Trazendo a análise para a Amazônia Legal, uma das regiões com maiores
índices de pessoas pretas e pardas do Brasil, a realidade é ainda mais assustadora. Na região, pretos e pardos recebem aproximadamente 30% a menos por hora de trabalho do que pessoas brancas. É o que aponta o levantamento produzido por pesquisadores brasileiros do projeto Amazônia 2030, que analisa desigualdades no mercado de trabalho por raça.

“Os rendimentos por hora são bem diferentes entre não brancos e brancos.
Parte dessa diferença é explicada por características relacionadas à produtividade, como escolaridade, idade, e localidade de moradia. No entanto, quando fazemos as comparações adequadas, ainda identificamos grandes diferenças de rendimentos por raça que apontam que a principal explicação é a discriminação. Ou seja, em condições semelhantes, pessoas pretas e pardas ainda recebem aproximadamente 13% menos, por hora, do que os brancos”, explica o pesquisador e economista Gustavo Gonzaga, responsável pela análise.

Além disso, o estudo mostra que o racismo não se limita à questão salarial, já que na região a população negra é menos escolarizada e com maior probabilidade de atuar na informalidade. Em média, 57% dos pretos estão no setor informal, enquanto para os brancos a taxa é de 48%. E aproximadamente 70% dos não brancos estão empregados sem carteira assinada ou trabalhando por conta própria, sem contribuir para a Previdência.

Cotas raciais e a questão das fraudes
Sancionada em 2012, a Lei 12.711/212, também chamada de Lei de Cotas, é
uma ação afirmativa aplicada no Brasil que determina que 50% das vagas em universidades e institutos federais sejam destinadas para pessoas que estudaram em escolas públicas, sendo que dentro de cada faixa de renda familiar devem ser reservadas vagas a candidatos autodeclarados Pretos, Pardos e Indígenas (PPI). O principal objetivo desta Lei é diminuir as diferenças econômicas, sociais e educacionais entre pessoas de diferentes etnias raciais.
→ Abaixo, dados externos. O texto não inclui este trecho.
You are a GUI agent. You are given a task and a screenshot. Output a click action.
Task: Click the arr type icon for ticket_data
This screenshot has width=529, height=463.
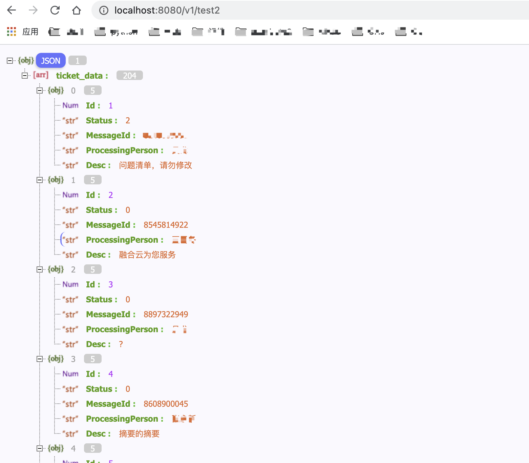point(41,75)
De acordo com um estudo publicado em 2020 pelo Instituto de Pesquisa
Econômica Aplicada (IPEA)
, em 1992, apenas cinco em cada cem jovens entre 18 e 24 anos cursavam o ensino superior. Já em 2015, três anos após a lei ser sancionada, esse número passou para dezoito jovens nessa faixa etária. Entre os jovens negros, essa taxa saltou de 1,5% para 12,5% em 2015.
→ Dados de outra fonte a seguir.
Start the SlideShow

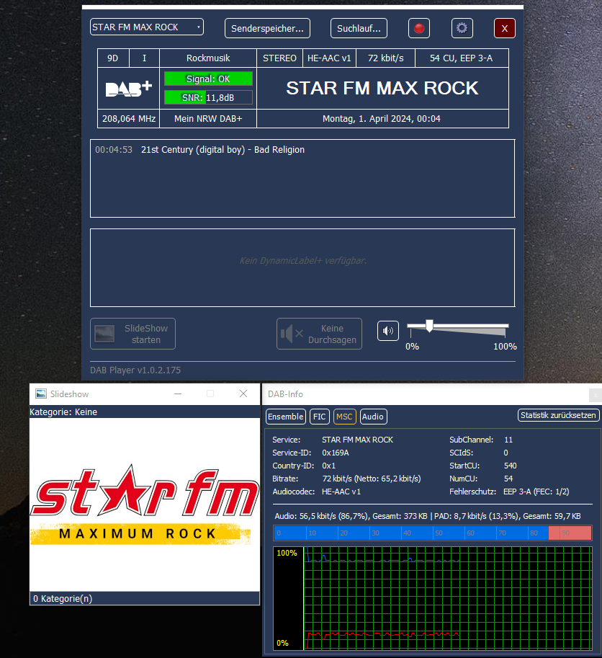[132, 334]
Se por um lado a Lei de Cotas ajuda na redução da desigualdade social,
ampliando a diversidade e inclusão social nas universidades e possibilitando um futuro mais próspero para pessoas menos beneficiadas social e economicamente, por outro lado, ela facilita na fraude no ingresso de alguns estudantes. Isso porque, ao se tratar de bancas de heteroidentificação racial, não existem parâmetros concretos para comprovar se a pessoa deve ou não se candidatar para uma das vagas.

Um caso muito conhecido de fraude nas cotas aconteceu na Universidade
Federal do Amazonas (Ufam), em 2020, quando um perfil anônimo do Twitter denunciou pessoas fenotípicamente brancas que entraram na universidade por meio de cotas de pessoas negras e pardas. O “exposed” surgiu no momento em que acontecia uma série de protestos contra o racismo em Manaus e gerou um grande debate nas redes sociais.
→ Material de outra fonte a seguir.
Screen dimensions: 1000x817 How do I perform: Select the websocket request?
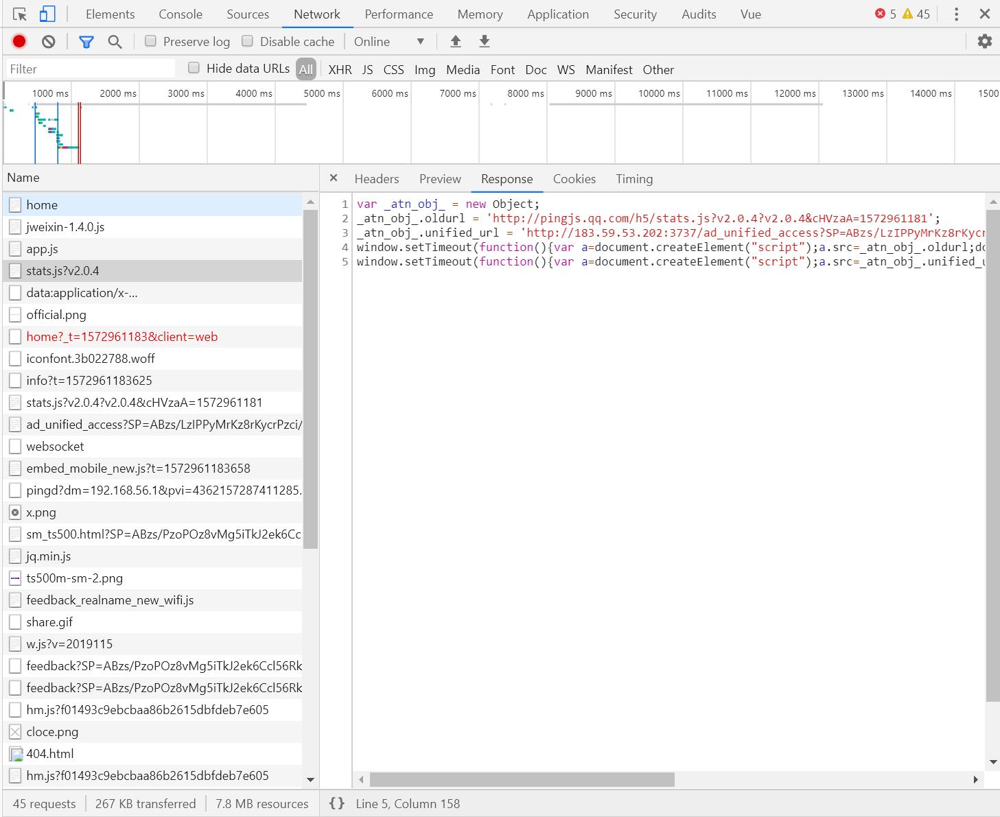[55, 447]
Pela lei, a raça é definida por autodeclaração. Uma das soluções encontradas pelas universidades que adotaram o sistema de cotas foi a criação de bancas de heteroidentificação, com o objetivo de analisar as características físicas do candidato, para complementar a autodeclaração.

Ao se tratar dos parâmetros usados pelo Grupo de Trabalho (GT) de
Heteroidentificação da Ufam, por exemplo, segundo o integrante da comissão e membro do Movimento Negro do Estado do Amazonas, Lamartine Silva, “A comissão confere as aplicações das vagas a partir das características fenotípicas, como os olhos, a boca, o nariz, ou até mesmo a própria cor da pele, para assim verificar se a autodeclaração é de fato verídica”.

Lamartine destacou ainda que o papel da comissão é conferir se a
autodeclaração que o cotista está pleiteando é verdadeira. Caso as características fenotípicas não conferirem com a autodeclaração, cabe ao candidato entrar com um recurso, que será avaliado pelo Grupo de Trabalho (GT) de Heteroidentificação.